Sensitization rates to pollen can average 20-30%, and food allergies are increasingly common in the general population. Altered antigen profiles in pollens may increase the likelihood of food-pollen cross-reactions, such as hazelnut and birch. Aeroallergen pollen reactions are classically mediated by IgE or stimulated by Bet v 1-specific T-cells. However, studies of lung fluid in patients with asthma or other respiratory conditions reported higher levels of antigen-specific IgG1 and IgG4 along with IgE. This means that allergy and sensitivity to aeroallergens can be monitored by either serum (IgE, IgG, IgG4) or dried blood-spot testing (IgG, IgG4).
Up to 60% of total IgG is IgG1. This means that dried blood-spot (DBS) samples, which can measure IgG (class 1,2,3) and IgG4 can be used to screen for aeroallergens. IgG1-3 activates the proinflammatory complement pathway and contributes to chronic inflammation. If only a DBS sample is used, it is important to measure IgG4 separately from the other IgG classes because IgG4 has a different function than the other IgG classes.

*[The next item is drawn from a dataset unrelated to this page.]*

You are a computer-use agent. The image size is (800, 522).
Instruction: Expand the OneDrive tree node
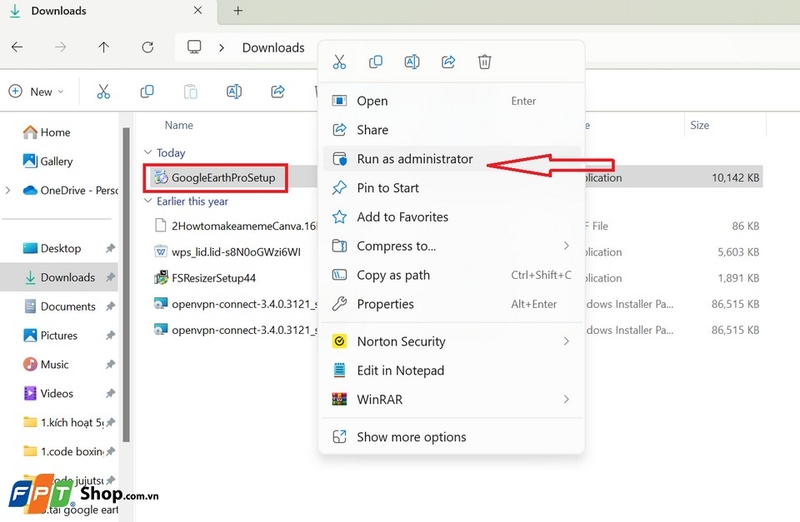pos(9,190)
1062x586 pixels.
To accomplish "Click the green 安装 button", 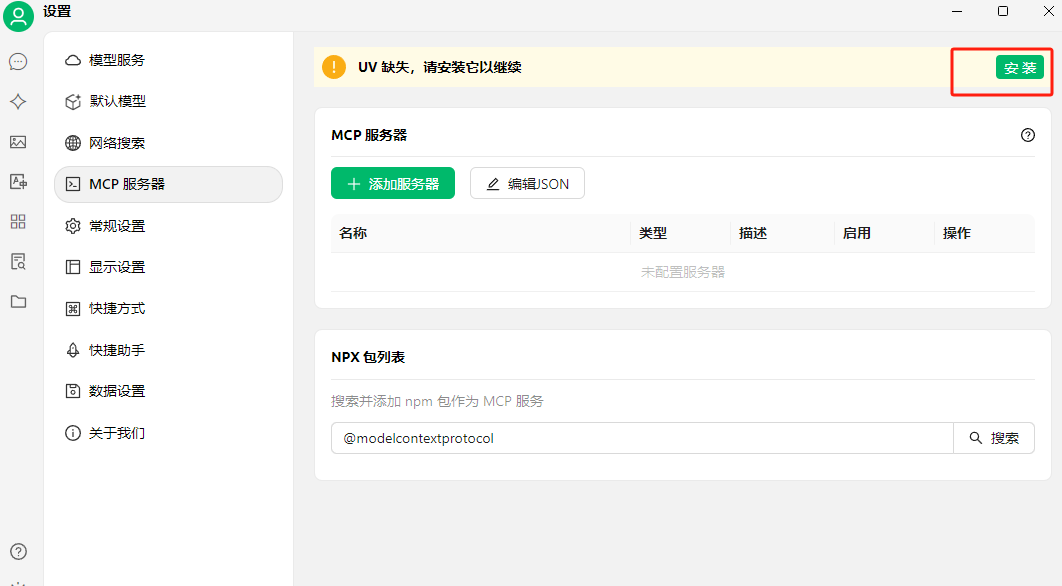I will click(1019, 68).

IgG4 is a blocking antibody for IgE; it binds to IgE receptors and prevents allergic reactions. Measuring IgG4 separately from IgG 1-3 provides the clinician with a great deal of information about chronic inflammatory aeroallergen responses (IgG 1-3) and about IgE reactivity (IgG4). The additional measurement of serum IgA can provide additional insight, as serum IgA can reflect the activity of secretory IgA (sIgA) at gut and nasal mucosal barriers, which is supposed to bind to pathogens and antigens and prevent them from crossing the mucosal barrier into circulation. The example below shows that, for this particular patient IgE-mediated allergies (IgG4) are not a likely cause of the patient’s seasonal and indoor aeroallergen reactions, but that the reactions are mediated by pro-inflammatory IgG 1-3 and IgA-mediated interactions at mucosal barriers.
People living in polluted environments are more likely to experience aeroallergen reactions, which may be mediated either by IgE allergy or IgG-mediated chronic inflammation. Those at greatest risk include children and individuals with pre-existing lung or heart disease or other chronic inflammatory disorders. Individuals exposed to the severe wildfire smoke moving across the United States at present may experience new aeroallergen reactions or have reactions for the first time. Testing all patients with food or aeroallergen-related symptoms may provide new information and alter patient management to improve lung function and air quality for these individuals.